Copy out the rows from the line containing "I want to click on field-loop-front, so" through the line containing "at that location.", inclusive, reproducing each character unchanged.

### Dataset records:
◇ ◇ ◇ ◇

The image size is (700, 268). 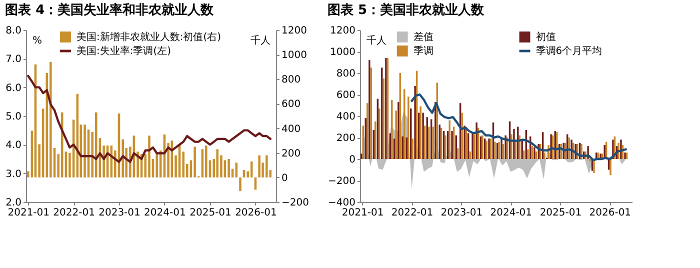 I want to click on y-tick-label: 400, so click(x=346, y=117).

◇ ◇ ◇ ◇

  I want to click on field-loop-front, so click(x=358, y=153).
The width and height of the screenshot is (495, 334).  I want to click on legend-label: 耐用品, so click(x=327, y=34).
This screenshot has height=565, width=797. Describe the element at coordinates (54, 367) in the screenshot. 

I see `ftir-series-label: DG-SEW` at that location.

◇ ◇ ◇ ◇

### Solved problem:
  I want to click on field-loop-front, so click(x=358, y=153).
The width and height of the screenshot is (495, 334).  I want to click on legend-label: 耐用品, so click(x=327, y=34).
This screenshot has height=565, width=797. Describe the element at coordinates (54, 367) in the screenshot. 

I see `ftir-series-label: DG-SEW` at that location.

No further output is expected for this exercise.